Doğan Heper

Doğan Heper

dheper@milliyet.com.tr

Tüm Yazıları
Haberin Devamı

       TÜRKİYE'nin başına ne geliyorsa politikacıların çifte standardından geliyor.
Her parti kısa vadeli, konjonktürel hesaplar peşinde koşuyor; kalıcı, uzun vadeli çareler düşünülmüyor.
Örneğin; parlamento 1995 seçimlerinden bu yana zamanını çok kötü kullandı. Sistem için hiçbir şey yapmadı.
Bu tutum; bir üç yıl daha olsa, bu üç yılın da boşa geçirileceğine karine teşkil ediyor.
Örneğin 1995 seçimlerinde milletvekili adaylarını partilerin genel başkanları seçti. Genel merkezler bile değil.
Bu çok eleştirildi.
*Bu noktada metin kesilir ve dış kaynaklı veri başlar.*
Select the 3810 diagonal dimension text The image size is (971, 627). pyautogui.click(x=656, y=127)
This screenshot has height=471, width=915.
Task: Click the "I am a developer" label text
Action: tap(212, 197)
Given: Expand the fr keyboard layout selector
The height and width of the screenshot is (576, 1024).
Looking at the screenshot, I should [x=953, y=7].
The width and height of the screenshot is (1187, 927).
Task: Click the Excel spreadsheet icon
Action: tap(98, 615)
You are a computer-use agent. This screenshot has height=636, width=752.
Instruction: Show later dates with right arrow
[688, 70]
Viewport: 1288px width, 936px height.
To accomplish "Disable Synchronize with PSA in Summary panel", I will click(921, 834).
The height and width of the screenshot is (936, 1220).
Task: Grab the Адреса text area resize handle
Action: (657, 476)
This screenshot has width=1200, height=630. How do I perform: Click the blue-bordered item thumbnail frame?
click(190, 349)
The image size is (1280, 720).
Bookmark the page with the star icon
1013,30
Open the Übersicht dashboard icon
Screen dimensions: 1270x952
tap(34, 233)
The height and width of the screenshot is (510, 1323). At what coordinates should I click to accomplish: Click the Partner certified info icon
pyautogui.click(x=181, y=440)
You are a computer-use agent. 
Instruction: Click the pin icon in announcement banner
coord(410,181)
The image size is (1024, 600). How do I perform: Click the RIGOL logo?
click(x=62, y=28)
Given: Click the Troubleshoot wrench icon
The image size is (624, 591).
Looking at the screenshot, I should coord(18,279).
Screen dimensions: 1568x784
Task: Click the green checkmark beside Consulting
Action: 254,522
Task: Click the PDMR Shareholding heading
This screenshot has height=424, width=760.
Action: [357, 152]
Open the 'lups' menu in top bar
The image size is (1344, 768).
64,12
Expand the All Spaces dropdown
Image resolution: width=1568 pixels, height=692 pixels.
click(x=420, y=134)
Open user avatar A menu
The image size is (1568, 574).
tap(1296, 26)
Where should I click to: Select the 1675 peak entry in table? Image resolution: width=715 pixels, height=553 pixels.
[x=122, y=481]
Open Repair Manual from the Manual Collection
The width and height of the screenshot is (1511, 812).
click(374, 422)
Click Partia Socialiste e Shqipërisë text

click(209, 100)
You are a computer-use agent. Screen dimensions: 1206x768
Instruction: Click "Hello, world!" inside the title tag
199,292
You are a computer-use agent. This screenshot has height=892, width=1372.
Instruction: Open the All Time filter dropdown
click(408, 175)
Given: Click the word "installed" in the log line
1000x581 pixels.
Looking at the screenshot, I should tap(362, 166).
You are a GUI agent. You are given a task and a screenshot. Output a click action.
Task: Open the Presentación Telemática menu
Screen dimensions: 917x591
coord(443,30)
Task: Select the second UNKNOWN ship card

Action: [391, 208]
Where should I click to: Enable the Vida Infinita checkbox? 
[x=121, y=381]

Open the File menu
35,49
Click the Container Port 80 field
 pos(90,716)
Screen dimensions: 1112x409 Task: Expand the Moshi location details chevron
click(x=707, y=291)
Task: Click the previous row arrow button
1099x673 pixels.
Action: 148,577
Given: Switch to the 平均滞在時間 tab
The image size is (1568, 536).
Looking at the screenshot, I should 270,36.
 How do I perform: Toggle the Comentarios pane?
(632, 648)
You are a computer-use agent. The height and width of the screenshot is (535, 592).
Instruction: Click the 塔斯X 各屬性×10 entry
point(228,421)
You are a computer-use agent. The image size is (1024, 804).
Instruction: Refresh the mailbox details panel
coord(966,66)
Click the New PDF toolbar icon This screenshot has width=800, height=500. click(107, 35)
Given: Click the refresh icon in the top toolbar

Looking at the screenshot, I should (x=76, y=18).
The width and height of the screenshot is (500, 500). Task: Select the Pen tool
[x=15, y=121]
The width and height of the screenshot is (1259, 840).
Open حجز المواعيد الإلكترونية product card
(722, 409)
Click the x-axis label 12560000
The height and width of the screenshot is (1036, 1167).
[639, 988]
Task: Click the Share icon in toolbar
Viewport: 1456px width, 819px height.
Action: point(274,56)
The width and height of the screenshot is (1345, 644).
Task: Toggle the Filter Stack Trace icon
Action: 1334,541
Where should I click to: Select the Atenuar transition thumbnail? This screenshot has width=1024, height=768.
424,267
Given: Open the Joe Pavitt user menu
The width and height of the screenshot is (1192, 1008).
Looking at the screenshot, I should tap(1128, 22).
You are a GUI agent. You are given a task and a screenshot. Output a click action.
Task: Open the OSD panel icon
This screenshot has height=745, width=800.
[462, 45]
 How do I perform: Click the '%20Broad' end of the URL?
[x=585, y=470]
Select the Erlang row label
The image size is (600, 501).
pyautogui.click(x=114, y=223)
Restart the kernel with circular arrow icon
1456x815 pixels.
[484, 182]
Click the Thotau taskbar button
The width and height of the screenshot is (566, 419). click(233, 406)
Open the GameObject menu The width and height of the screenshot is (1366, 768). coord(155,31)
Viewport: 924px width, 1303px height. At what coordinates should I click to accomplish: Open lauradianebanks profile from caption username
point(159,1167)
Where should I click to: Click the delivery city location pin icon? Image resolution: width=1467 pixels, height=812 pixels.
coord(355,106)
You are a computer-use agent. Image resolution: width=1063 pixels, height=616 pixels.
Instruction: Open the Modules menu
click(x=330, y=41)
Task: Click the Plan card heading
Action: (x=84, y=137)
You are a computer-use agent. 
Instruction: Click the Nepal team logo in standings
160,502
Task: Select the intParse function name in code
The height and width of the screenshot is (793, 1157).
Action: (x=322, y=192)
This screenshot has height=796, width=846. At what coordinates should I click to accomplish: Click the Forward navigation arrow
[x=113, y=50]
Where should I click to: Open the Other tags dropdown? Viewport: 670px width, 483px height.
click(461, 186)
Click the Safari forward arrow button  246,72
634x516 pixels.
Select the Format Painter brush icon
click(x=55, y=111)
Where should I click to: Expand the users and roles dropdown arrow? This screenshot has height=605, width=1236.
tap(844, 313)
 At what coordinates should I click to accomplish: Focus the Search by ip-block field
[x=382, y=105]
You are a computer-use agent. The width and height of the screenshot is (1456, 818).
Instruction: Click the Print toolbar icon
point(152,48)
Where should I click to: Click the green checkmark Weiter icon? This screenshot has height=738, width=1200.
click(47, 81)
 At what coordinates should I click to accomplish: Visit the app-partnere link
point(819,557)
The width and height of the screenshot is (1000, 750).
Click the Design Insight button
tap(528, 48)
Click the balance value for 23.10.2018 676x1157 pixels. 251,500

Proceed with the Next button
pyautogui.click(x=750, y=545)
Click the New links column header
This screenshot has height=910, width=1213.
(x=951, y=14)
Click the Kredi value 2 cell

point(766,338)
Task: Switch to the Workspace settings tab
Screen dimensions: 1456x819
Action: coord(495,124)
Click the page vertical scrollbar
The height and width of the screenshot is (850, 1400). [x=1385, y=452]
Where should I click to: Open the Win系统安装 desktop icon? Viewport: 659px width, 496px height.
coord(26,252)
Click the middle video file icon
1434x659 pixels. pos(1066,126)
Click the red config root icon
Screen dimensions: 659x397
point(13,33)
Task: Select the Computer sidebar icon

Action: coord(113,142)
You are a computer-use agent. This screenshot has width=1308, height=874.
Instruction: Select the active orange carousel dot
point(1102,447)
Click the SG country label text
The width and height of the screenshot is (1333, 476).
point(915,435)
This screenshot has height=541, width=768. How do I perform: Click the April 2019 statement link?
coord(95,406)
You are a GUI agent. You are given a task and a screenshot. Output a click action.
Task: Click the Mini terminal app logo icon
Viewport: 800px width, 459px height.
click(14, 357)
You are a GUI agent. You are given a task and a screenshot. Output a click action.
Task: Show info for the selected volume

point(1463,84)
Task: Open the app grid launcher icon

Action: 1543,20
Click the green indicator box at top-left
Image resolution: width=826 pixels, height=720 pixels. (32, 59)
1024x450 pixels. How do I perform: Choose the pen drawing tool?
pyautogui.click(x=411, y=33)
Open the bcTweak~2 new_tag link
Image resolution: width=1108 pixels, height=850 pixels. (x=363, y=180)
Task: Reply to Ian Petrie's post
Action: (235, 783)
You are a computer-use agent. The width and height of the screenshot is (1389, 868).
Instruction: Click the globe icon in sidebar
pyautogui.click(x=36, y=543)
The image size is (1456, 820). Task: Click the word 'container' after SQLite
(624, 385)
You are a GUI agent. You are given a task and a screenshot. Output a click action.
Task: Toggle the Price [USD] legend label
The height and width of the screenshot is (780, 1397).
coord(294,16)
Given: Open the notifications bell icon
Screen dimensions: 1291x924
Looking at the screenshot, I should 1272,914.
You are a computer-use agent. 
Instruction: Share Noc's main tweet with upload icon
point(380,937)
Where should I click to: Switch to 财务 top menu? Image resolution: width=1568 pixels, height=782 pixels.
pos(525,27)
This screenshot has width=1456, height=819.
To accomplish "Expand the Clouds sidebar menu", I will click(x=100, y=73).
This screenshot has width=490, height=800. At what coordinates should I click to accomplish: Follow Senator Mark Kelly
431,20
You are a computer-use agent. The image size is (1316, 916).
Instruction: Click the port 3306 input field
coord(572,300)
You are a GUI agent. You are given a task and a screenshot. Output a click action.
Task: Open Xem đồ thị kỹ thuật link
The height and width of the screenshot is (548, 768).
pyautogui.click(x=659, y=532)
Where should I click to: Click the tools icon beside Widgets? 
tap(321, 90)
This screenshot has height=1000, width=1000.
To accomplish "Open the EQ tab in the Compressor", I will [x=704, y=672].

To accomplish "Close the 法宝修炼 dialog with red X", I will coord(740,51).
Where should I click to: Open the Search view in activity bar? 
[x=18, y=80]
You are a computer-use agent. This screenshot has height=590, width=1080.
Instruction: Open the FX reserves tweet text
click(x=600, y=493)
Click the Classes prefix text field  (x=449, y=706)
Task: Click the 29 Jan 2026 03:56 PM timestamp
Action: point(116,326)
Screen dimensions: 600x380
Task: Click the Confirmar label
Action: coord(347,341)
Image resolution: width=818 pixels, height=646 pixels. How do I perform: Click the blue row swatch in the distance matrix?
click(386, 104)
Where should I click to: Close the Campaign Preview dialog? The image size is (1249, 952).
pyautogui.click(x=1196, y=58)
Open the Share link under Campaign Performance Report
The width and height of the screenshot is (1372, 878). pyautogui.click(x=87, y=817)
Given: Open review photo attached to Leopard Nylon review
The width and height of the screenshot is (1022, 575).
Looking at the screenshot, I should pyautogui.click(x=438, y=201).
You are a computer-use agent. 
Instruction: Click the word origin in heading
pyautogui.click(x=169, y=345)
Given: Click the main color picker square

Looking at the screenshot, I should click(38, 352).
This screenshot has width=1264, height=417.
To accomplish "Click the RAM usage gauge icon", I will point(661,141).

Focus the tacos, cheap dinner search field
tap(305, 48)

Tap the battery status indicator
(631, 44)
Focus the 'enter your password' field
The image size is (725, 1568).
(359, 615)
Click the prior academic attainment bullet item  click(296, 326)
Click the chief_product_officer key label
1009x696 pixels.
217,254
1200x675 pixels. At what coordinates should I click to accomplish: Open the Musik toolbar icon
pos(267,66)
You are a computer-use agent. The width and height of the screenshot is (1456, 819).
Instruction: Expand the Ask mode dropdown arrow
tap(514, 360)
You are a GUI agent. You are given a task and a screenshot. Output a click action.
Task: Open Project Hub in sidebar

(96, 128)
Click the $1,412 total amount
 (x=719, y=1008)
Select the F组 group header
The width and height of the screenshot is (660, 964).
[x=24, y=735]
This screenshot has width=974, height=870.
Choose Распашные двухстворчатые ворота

Ama parlamento yeni bir seçim yasası yapıp bunu değiştirmedi, düzeltmedi.
Türkiye'de halkı seçime katan bir seçim sistemi lazım.
Oysa Türkiye'de bugünkü seçim sisteminde halk yok.
Ve 18 Nisan'da seçim olacaksa yine adayları parti genel başkanları tayin edecek.
Demokrasinin en temel noktaları için görevlerini yerine getiremeyenlerin işlerine geldiği zaman demokrasinin çeşitli etkenlerle zedelendiği konusundaki şikayetleri de samimi kabul edilemez.
Örneğin; "benim ihtilalim iyidir" ilkesi siyasete hakimse orada demokrasiyi savunma bahaneli tartışmalar ne derece samimi sayılabilir?
Mesela; 60 darbesi solundur. CHP'ye göre o darbe iyidir.
80 ihtilali sağındır. ANAP'a göre o müdahale iyidir demek, doğru mudur?
* * *
DEMOKRASİ yolundaki tüm engellerin kaldırılması halkın siyasete katılmasında düğümleniyor.
Adayları halk değil de genel başkanlar seçtiği için milletvekilleri, şahsi menfaatleri gerektirdi mi parti değiştirebiliyorlar. Çünkü halka karşı borçları, bağlılıkları yok. Onların bağlı oldukları, daha doğrusu onları milletvekili yapan tek güç var; lider.
Peki milletvekili seçmene, halka nasıl bağlı hale getirilecek? Halk siyasette nasıl rol sahibi olacak? Milletin, kimin seçileceğinde söz hakkı nasıl sağlanacak?
Mesela; 1950 - 1954'te olduğu gibi seçimlerde karma liste yapılabilmesi bunun bir yolu.
Seçmen tercihli oy kullanabilse, adaylar mümkün olduğu kadar geniş bir kitle tarafından seçilse bunlar da halkın seçime katılımını sağlayabilir.
Ama bunlar partileri hiç mi hiç ilgilendirmiyor.
Parlamento mantığını kullanmıyor. İtibar kaybediyor.
* * *
28 Şubat sürecini bahane etmek yerine aksaklıkları düzeltmek ve onu noktalayacak şartları hazırlamak gerekmez mi?
Partilerin uzlaşması, işbirliği içinde çıkış yolları araması gerekiyor. Bilinmeli ki sistem çökerse hiçbiri kalamayacaktır.
Hep bunları söyleyenler, yazanlar var. Onlar tekrardan bıkmıyor, ama hitap edilenler anlamamak için direniyor, anlamak istemiyor.
Önceki akşam da TV'de böyle bir tartışma programı vardı.
Türkiye'nin sorunlarıyla fikir düzeyinde uğraşmayı görev edinmişlerden dördü konuştu.
Dinlediyseniz o tartışmada söylenenlerin çoğuna çoğunuz katılmışsınızdır.
İşte o tartışmadan esinlenip belki de aynı şeyleri bir kere daha tekrarlamış olduk.
Tekrarda yarar var.

BUGÜN bir maç var.
Bu gerçekten tarihi bir maç.
Bu maç, Türk insanının misafirperverliğinin tüm dünyaya ve özellikle de İtalyanlara bir kez daha gösterilmesine vesile olacağı için tarihi bir maç.
İtalyanları bugün centilmenliğimizle utandırmalıyız.
Onlara karşı bundan daha anlamlı bir tavır olabilir mi?